Les senseurs permettant une mesure en continu de la glycémie sont utiles pour mieux comprendre les variations glycémiques à l’effort ; ils peuvent cependant être un peu moins précis durant l’exercice. Lors de modifications rapides de la glycémie, le retard entre la mesure sous-cutanée du capteur et la glycémie sanguine (5 à 10 minutes) peut sur- ou sous-estimer une glycémie qui diminue ou augmente rapidement.

Des mesures régulières
Malgré toutes ces recommandations générales et théoriques, rien ne vaut la pratique et l’expérience avec mesure régulière de la glycémie avant, durant et après l’activité physique. Chaque personne peut trouver sa propre stratégie permettant de pratiquer avec plaisir une activité physique sans hypoglycémie ni grande variabilité glycémique.

« Après l’exercice il est essentiel de refaire rapidement les stocks de glucose dans les muscles et le foie, pour prévenir l’hypoglycémie tardive »

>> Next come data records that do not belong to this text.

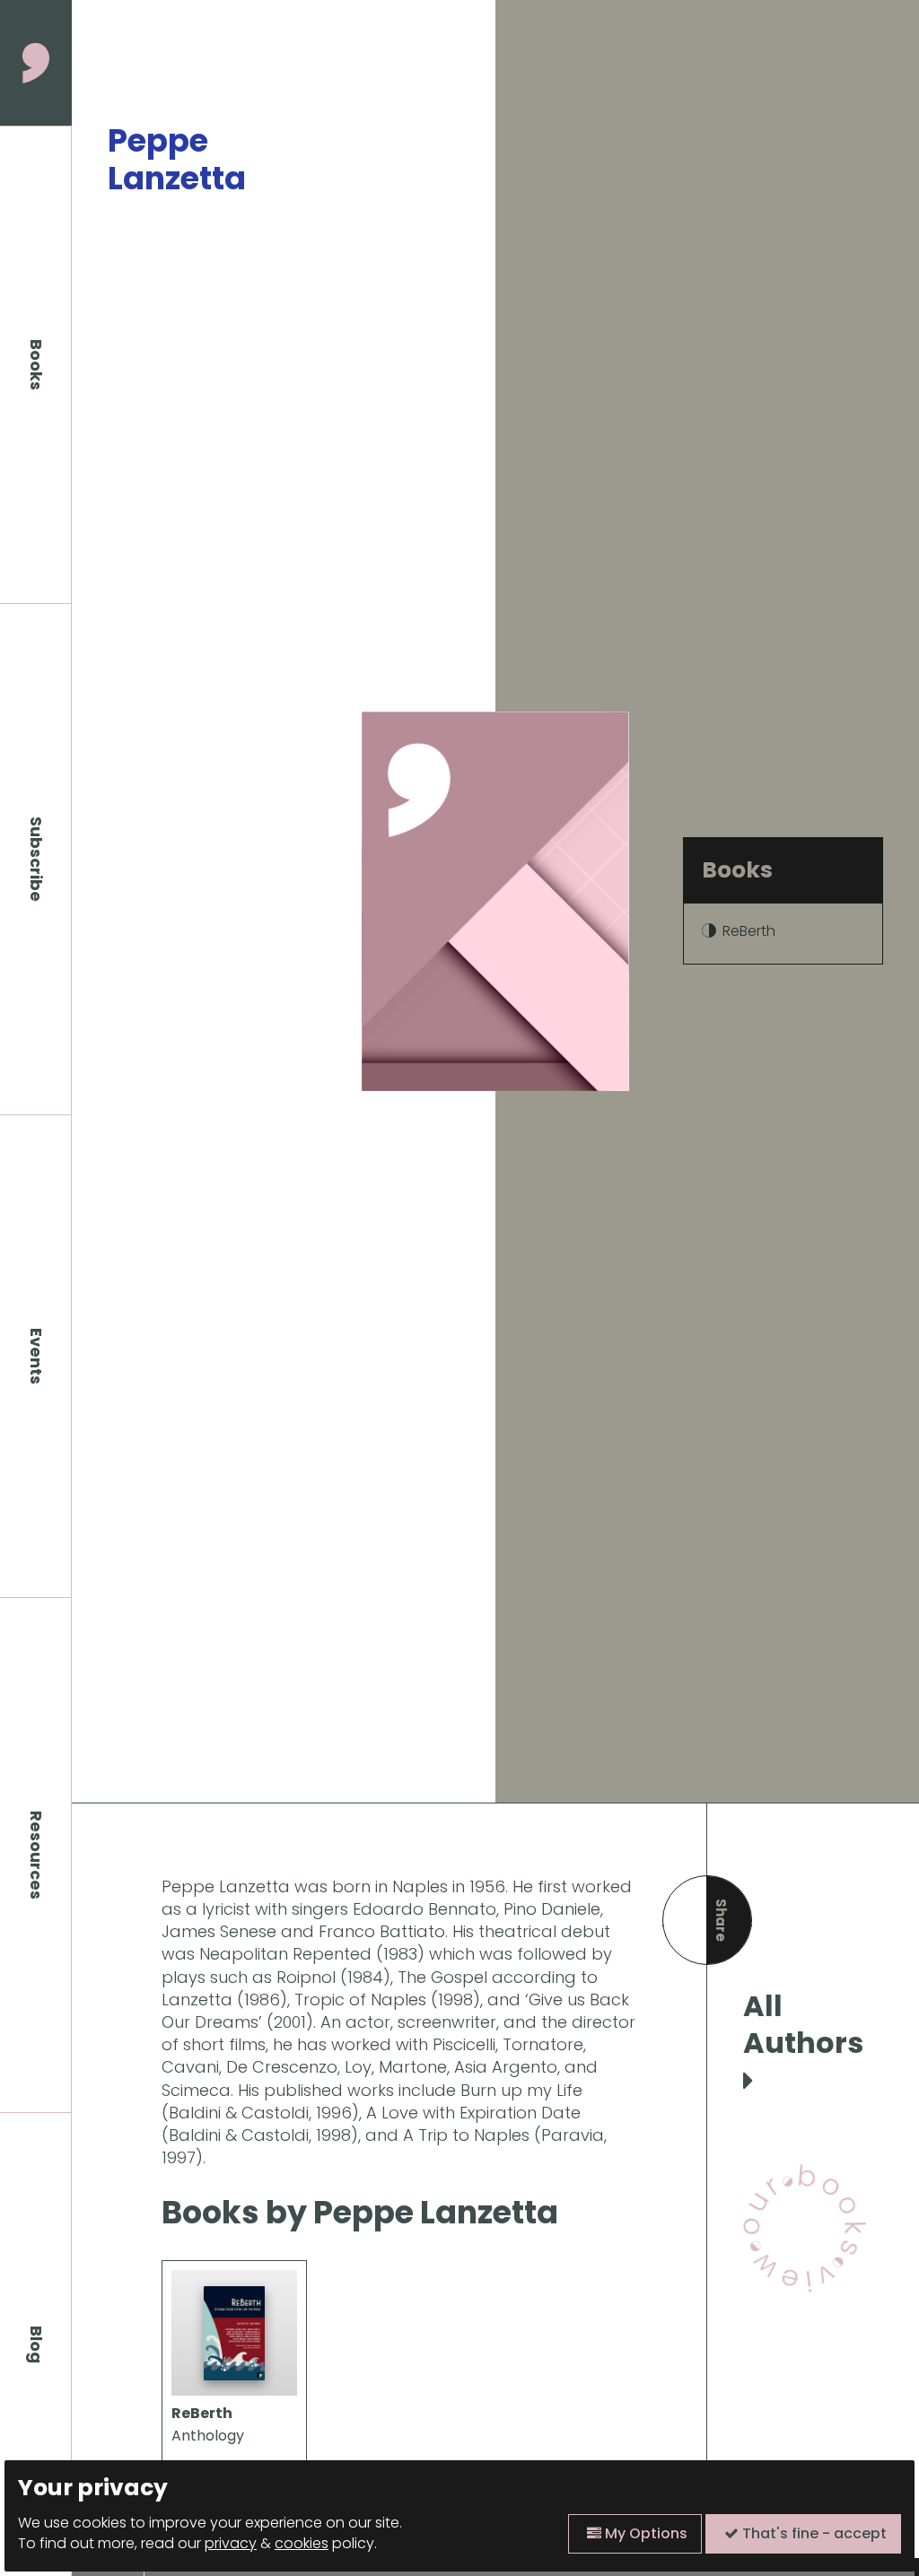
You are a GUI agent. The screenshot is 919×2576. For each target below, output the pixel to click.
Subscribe (36, 859)
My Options (644, 2533)
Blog (36, 2344)
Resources (36, 1855)
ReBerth (748, 931)
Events (36, 1356)
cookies (301, 2543)
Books (36, 364)
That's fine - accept (813, 2533)
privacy (231, 2543)
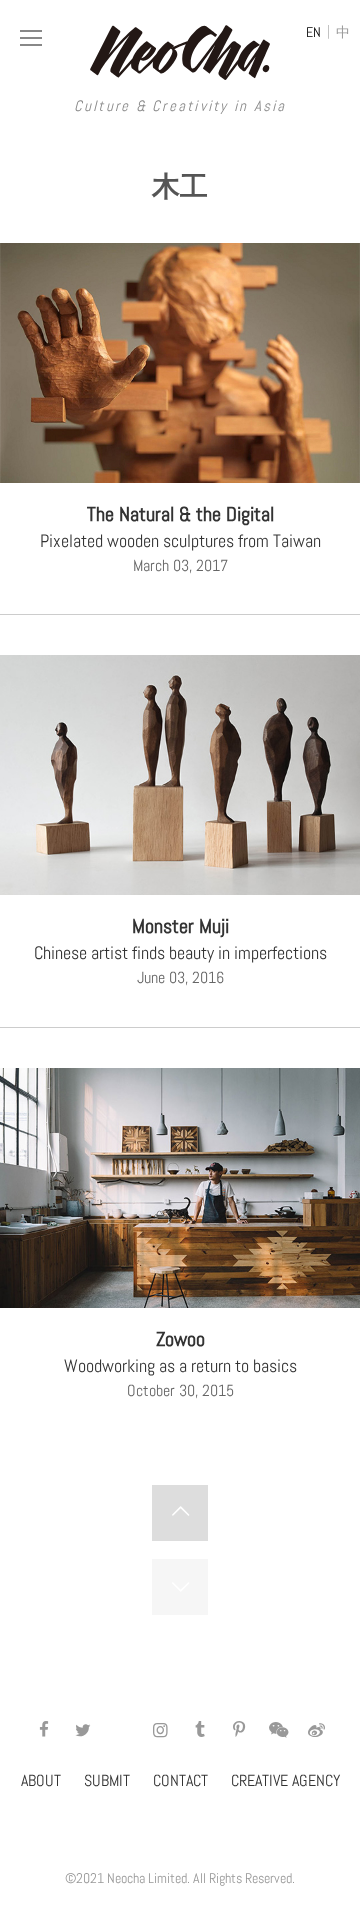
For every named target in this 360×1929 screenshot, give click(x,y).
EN (313, 32)
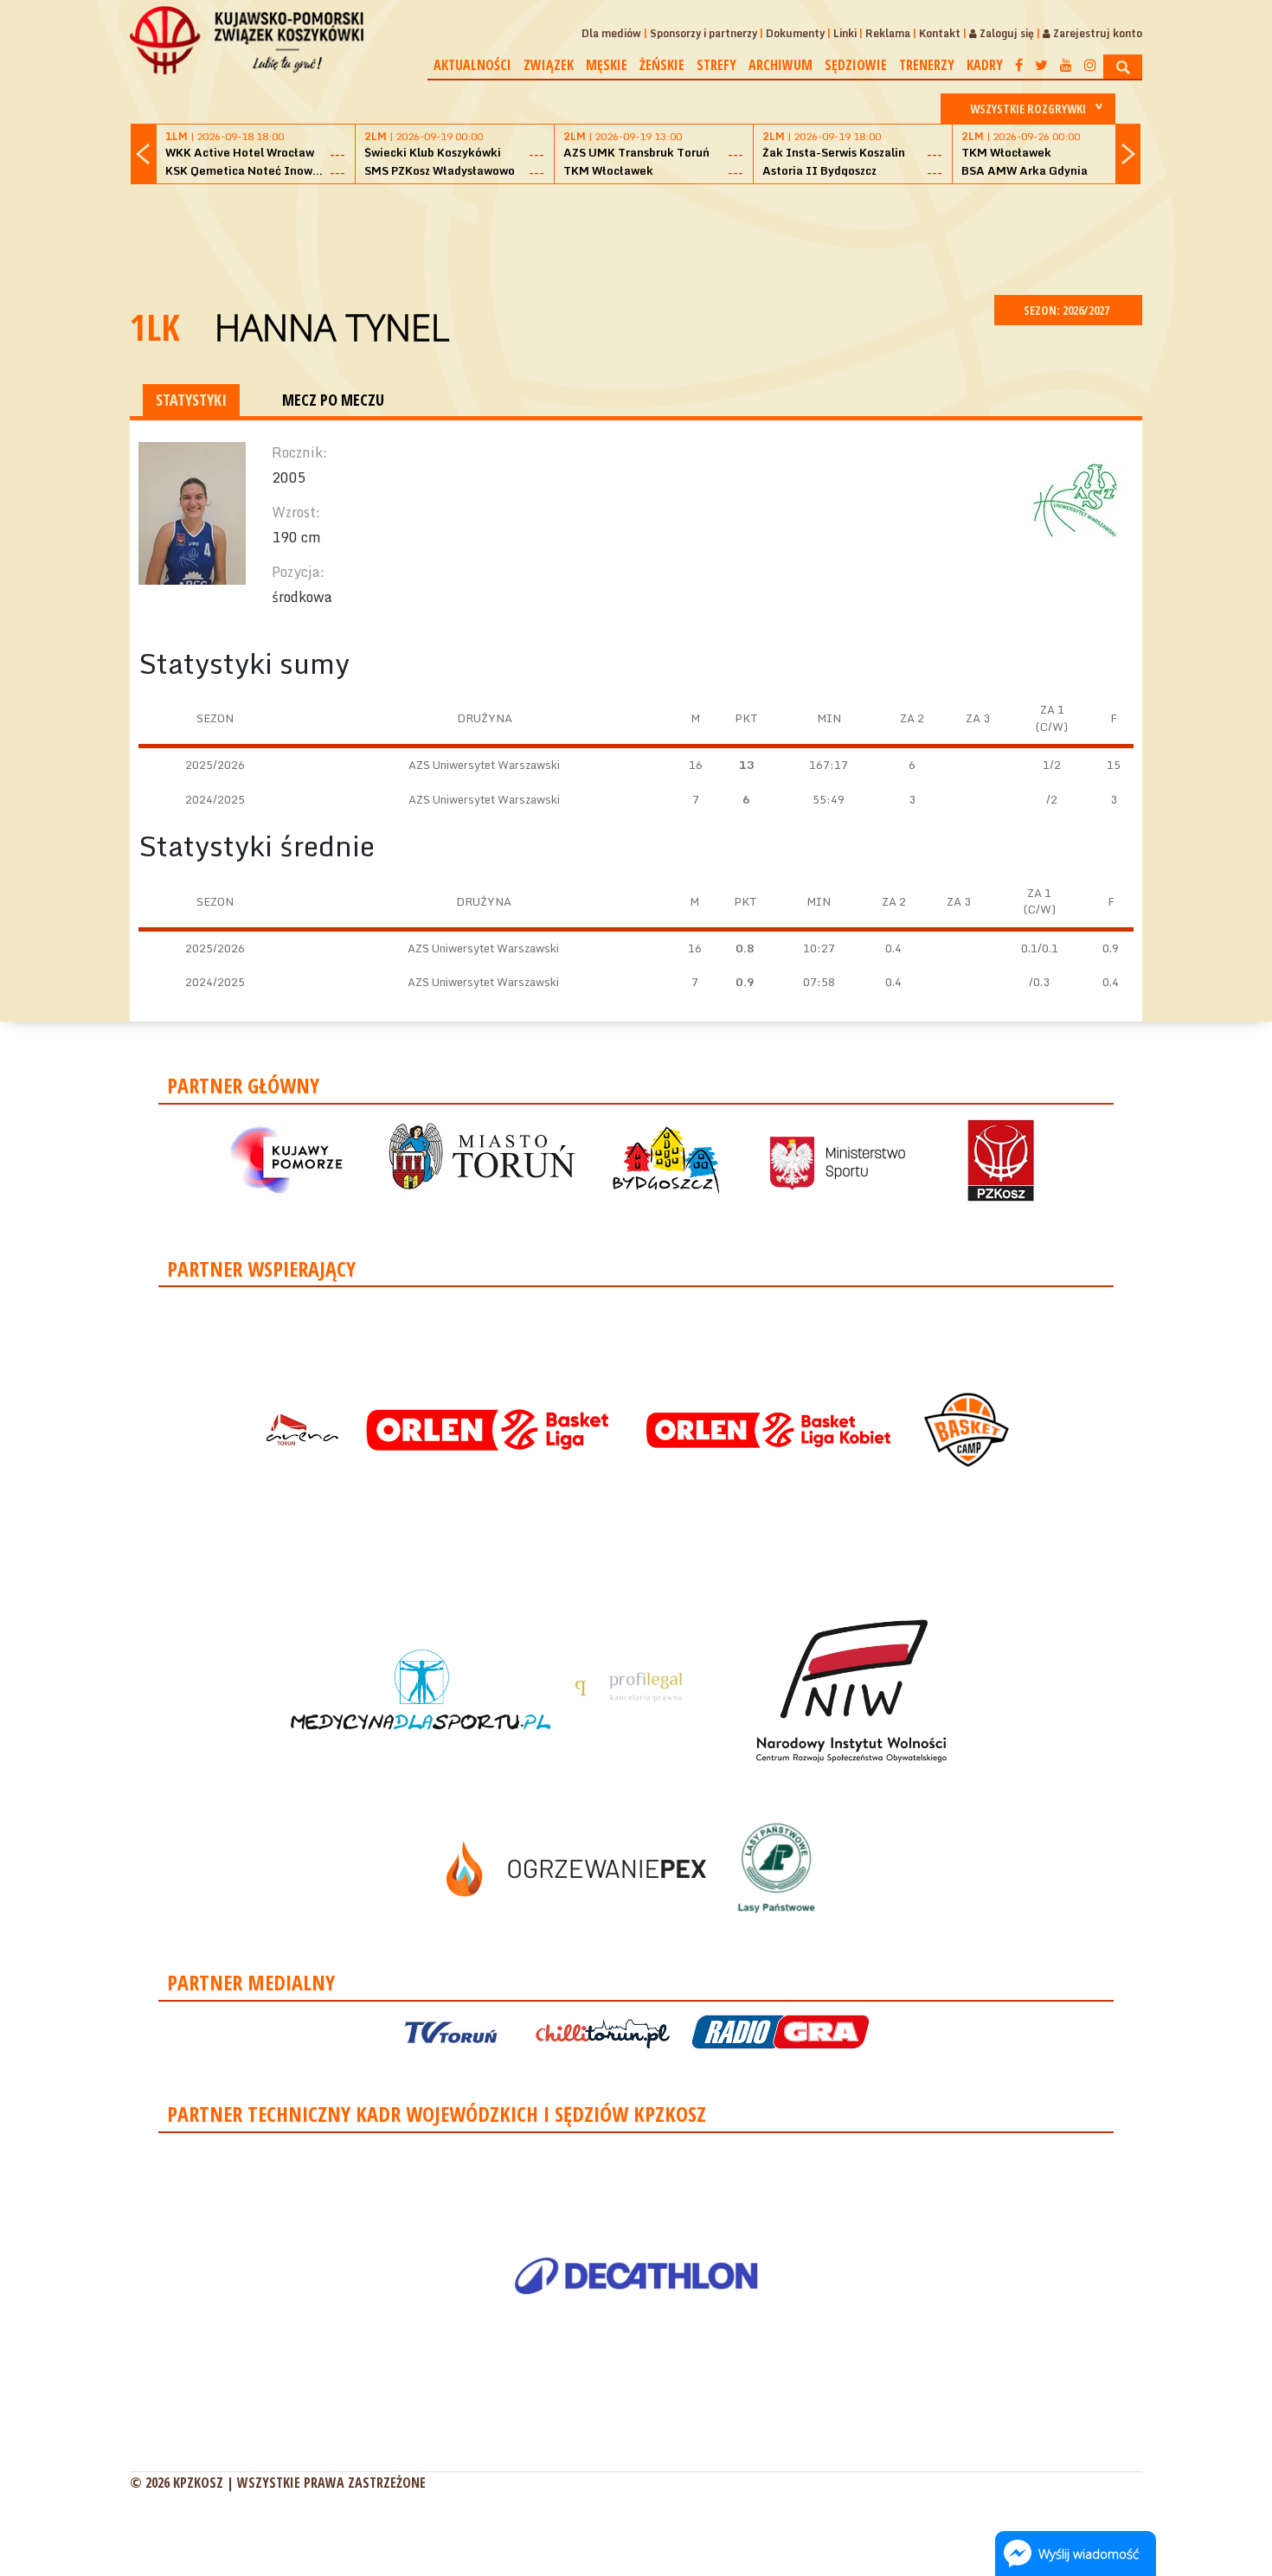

L’activité physique doit être idéalement anticipée et préparée ; connaître la glycémie de départ est important de même que porter sur soi un lecteur de glycémie ainsi que de quoi corriger une éventuelle hypoglycémie. La dose d’insuline sera adaptée avant, pendant et après l’effort, de même que la consommation d’hydrates de carbone.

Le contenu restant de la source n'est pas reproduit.